***** Input material
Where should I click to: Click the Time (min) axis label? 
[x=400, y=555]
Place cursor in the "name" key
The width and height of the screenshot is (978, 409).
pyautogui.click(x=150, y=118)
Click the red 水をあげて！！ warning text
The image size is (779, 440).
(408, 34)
**********
== What you will do ==
Take the entries and print them exactly. Keep every line.

== Response to this task ==
Where should I click to: Click the Time (min) axis label? 
[x=400, y=555]
Place cursor in the "name" key
The width and height of the screenshot is (978, 409).
pyautogui.click(x=150, y=118)
Click the red 水をあげて！！ warning text
The image size is (779, 440).
(408, 34)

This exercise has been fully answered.